Те, кто инициировал или поощрял расправу с «жидами», «студентами», «пропагандистами», не понимали, что на этом народные массы не остановятся. Но и те, кто подбивал крестьян на «экспроприацию» дворянских усадеб или готовил «восстание масс», тоже не понимали, что усадьбами дело не ограничится. Панический страх перед любым неконтролируемым движением толпы, который привел к трагедии 9 января, у многих сменился к концу года легкомысленной надеждой на то, что стихию насилия удастся направить в нужную сторону.
Но мы отвлеклись, забежали вперед. Пока у нас в книге лето. Лето 1905 года.
Петров уехал из Лондона прежде, чем переговоры его патрона с теми, кто, по его словам, предлагал «не деньги, а оружие», закончились. К моменту возвращения Гапона в Женеву переговоры эти были в принципе завершены.

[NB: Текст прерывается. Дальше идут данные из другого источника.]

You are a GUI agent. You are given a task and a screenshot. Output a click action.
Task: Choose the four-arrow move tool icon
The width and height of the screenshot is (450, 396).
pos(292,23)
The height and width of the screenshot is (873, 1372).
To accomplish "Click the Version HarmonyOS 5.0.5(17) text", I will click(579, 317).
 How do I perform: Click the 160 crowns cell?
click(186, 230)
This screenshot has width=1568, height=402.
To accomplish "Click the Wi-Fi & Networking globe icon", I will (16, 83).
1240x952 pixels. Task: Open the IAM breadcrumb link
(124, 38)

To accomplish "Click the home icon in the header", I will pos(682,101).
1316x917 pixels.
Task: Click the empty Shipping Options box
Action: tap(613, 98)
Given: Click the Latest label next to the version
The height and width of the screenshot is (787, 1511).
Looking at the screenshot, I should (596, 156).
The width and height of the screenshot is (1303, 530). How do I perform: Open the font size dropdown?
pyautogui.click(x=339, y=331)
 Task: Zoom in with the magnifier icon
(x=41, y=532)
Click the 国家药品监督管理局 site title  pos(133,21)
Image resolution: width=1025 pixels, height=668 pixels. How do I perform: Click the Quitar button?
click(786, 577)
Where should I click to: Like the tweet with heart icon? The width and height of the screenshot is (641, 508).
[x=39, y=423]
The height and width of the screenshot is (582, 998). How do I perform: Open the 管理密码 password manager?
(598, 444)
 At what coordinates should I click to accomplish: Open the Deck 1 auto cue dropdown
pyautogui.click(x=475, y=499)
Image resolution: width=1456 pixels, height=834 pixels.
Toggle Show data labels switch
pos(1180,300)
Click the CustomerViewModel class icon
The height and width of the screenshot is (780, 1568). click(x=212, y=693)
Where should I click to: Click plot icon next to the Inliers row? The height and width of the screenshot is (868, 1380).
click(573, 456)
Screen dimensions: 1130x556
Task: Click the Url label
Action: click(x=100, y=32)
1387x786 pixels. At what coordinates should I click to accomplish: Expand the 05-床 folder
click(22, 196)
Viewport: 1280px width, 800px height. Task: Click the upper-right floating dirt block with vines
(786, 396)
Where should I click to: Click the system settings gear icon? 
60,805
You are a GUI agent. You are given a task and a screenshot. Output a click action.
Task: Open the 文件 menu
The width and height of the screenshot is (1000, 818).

Непосредственно Гапон имел дело прежде всего с Циллиакусом (Соковым, как звали его русские) — очень высоким, плотным, румяным, живым, сочным, общительным пятидесятилетним человеком, «авантюристом высшей марки», объездившим чуть ли не весь мир, долго жившим, между прочим, и в Японии. Ему, как и в марте, перед конференцией, легко удалось убедить Гапона, что источник средств (или — в данном случае — оружейных стволов) — международная (в основном американская) демократическая общественность, восхищенная петербургским рабочим классом и его вождем.
О том, кто на самом деле стоял за этими деньгами, многие догадывались, а кое-кто знал наверняка. В числе последних была и русская полиция. Азеф уже в марте докладывал своему начальству, что Циллиакус «находится в сношении с японским посольством в Лондоне».
27–28 мая (нового стиля) 1905 года под Цусимой решилась участь эскадры Рожественского, о которой гадали в Петербурге в декабре. В общем-то теперь Япония войну могла выиграть и без тайных диверсий. Но деньги после полупобеды у Мукдена уже были выделены, и Акаси во что бы то ни стало старался их, будущим советским языком говоря, «освоить».
Предполагалось, что основную роль в проекте должны были играть именно те силы, которые участвовали в Женевской конференции. То есть в первую очередь эсеры. Совещания, посвященные закупке оружия, проходили в Лондоне на квартире Николая Чайковского, при участии Волховского и — само собой! — Азефа.
Но какова была роль Гапона, зачем эсеры, еще недавно обижавшие его нежеланием посвятить его в свои конспиративные планы, так охотно вовлекли его в важнейший проект? Очень просто. Для восстания требуется «пехота». Реальные силы партий в России явно недостаточны. Сторонники эсеров были «рассеяны по градам и весям огромной империи». А у Гапона — репутация человека, выведшего на улицы столицы 150 тысяч человек. Не важно, что они разбежались при первых залпах. Не важно, что никакого «Собрания» больше не было. Был зато Российский рабочий союз, а что пока он существовал только на бумаге — об этом мало кто догадывался.
То есть Азеф, который и предложил своим товарищам привлечь Гапона, — он-то, может быть, и догадывался. Но у Азефа были свои соображения, о которых — ниже.